§ REQUIRED ACTION: Each line of the data below that contains "chevron" must be copied.

Items listed in a dataset:
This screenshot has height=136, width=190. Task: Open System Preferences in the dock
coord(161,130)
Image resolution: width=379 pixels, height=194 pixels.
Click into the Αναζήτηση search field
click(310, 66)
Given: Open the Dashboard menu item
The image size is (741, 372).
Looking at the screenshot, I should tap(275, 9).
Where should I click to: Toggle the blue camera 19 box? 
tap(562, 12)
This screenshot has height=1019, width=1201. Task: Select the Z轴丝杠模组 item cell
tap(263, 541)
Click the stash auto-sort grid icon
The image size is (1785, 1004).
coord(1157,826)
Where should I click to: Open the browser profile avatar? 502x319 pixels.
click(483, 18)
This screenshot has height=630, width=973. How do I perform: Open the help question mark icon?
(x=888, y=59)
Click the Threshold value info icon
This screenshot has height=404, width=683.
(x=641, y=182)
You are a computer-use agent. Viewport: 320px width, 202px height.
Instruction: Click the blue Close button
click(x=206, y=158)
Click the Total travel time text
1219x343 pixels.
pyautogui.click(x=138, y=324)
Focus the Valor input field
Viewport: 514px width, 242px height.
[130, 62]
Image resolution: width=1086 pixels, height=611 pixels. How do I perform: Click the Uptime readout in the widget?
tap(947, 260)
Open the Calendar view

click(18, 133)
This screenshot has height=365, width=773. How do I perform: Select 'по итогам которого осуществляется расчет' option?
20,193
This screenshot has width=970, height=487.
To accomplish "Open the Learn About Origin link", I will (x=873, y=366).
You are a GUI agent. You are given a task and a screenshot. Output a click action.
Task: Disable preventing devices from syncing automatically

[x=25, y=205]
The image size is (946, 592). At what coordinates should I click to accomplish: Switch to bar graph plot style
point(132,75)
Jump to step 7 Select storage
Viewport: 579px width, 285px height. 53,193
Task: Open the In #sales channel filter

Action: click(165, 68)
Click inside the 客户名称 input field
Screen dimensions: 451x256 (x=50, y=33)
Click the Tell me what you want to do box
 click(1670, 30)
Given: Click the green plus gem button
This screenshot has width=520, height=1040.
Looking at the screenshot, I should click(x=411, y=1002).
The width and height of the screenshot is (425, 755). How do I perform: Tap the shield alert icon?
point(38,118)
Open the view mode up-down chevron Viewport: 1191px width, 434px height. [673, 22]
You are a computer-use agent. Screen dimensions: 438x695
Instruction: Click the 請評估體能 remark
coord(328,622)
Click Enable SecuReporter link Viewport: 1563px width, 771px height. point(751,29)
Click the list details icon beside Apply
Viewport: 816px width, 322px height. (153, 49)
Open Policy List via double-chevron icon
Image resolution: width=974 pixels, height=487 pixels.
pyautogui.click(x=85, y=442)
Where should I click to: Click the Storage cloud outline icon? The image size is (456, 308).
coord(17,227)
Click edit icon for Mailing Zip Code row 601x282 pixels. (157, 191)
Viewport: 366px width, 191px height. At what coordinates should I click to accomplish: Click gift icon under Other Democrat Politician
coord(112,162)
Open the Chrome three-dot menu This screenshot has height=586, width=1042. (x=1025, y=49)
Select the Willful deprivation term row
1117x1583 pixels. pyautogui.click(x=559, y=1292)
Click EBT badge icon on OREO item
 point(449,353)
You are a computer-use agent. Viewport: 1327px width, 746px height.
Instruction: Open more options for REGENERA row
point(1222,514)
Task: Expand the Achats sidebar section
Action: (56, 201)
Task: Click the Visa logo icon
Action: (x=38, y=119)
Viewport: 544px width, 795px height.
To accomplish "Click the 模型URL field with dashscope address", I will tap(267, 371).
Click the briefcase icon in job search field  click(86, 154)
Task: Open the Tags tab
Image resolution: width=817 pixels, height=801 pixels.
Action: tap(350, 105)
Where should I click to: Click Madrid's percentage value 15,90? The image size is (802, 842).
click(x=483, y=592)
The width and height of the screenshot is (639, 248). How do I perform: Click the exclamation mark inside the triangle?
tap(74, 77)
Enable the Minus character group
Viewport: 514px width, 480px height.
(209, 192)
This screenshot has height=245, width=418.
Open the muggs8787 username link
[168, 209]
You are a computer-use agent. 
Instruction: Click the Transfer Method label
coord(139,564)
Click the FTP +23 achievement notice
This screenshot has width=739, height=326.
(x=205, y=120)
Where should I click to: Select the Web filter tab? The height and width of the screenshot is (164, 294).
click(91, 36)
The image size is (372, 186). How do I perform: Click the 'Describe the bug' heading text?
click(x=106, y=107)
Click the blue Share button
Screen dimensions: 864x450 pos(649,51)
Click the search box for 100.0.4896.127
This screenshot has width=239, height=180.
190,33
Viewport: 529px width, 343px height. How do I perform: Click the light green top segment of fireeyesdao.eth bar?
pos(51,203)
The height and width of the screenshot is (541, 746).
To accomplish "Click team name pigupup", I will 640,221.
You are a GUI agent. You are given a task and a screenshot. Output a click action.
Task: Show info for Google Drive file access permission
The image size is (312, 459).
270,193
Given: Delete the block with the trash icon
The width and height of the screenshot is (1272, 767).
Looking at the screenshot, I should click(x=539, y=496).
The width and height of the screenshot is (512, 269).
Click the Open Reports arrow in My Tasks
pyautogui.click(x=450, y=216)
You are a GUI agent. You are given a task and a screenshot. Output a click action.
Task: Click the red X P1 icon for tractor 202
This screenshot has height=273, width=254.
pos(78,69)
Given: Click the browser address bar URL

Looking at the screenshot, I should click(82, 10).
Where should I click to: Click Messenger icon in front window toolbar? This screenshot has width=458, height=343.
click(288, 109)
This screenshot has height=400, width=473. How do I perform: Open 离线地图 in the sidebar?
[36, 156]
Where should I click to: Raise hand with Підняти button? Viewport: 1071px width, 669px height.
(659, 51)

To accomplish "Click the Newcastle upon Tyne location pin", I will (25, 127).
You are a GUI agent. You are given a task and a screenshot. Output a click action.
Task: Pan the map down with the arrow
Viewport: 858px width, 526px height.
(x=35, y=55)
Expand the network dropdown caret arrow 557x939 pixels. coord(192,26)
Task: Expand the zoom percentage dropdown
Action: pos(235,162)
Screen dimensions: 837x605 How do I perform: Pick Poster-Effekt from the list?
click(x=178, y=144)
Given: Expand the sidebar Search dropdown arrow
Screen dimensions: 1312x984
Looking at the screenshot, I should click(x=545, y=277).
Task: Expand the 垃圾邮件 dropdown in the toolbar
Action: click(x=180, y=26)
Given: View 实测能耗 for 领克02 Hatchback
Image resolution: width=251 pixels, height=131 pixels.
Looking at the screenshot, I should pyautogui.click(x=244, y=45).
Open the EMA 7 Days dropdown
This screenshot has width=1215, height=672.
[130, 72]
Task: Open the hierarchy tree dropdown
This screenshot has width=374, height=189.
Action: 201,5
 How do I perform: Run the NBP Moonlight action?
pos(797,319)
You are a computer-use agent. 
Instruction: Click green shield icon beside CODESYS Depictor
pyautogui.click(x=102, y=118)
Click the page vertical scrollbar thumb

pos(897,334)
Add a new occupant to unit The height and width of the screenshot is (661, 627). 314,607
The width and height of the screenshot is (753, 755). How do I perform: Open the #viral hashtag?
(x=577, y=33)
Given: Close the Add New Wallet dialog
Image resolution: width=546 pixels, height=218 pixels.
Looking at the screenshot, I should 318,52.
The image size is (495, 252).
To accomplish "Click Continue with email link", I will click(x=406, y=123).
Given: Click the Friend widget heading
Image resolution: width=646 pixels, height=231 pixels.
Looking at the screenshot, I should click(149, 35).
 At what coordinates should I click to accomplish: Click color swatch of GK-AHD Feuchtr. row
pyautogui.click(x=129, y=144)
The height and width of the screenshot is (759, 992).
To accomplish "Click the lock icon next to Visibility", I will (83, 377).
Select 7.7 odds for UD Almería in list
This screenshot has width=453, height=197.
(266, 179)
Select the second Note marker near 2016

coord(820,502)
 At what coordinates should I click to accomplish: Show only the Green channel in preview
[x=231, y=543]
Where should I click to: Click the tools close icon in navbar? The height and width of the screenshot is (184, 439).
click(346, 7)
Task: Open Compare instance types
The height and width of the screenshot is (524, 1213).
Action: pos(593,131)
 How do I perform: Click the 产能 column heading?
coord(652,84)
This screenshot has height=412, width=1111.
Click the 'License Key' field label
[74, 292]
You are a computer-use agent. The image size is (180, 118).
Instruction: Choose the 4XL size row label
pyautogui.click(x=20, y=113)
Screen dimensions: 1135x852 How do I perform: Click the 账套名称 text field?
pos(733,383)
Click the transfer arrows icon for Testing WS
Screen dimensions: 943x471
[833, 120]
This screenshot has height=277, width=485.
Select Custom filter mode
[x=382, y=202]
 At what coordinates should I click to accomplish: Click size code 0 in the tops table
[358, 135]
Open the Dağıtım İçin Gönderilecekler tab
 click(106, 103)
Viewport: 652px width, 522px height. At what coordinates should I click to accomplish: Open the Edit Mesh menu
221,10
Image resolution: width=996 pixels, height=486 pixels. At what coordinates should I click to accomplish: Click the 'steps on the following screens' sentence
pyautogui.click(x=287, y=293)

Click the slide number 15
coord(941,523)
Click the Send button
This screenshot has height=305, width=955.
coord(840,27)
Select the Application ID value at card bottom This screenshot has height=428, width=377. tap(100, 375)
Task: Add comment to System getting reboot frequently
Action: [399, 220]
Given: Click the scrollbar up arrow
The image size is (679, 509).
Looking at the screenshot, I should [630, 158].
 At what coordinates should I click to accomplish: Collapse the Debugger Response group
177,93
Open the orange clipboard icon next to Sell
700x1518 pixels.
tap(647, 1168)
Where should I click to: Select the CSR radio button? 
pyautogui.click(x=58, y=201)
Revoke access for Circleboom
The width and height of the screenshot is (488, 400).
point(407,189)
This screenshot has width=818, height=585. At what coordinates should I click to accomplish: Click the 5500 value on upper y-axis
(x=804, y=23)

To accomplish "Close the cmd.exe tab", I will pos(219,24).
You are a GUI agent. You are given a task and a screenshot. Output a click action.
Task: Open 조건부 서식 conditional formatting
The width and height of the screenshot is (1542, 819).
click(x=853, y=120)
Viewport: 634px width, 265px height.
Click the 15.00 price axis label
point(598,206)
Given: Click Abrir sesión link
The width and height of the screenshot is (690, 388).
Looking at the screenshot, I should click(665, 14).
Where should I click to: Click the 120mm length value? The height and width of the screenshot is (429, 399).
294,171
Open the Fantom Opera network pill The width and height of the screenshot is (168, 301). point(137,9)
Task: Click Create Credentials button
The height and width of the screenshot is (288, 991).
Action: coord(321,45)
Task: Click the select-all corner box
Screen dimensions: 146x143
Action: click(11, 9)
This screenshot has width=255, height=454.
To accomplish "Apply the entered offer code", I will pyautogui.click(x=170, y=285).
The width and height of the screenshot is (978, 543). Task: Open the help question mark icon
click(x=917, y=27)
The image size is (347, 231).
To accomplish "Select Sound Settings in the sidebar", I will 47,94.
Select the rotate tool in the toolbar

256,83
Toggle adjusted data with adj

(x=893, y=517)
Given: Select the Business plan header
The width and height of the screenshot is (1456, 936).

§ THE ANSWER:
Open the view mode up-down chevron Viewport: 1191px width, 434px height. [673, 22]
Open Policy List via double-chevron icon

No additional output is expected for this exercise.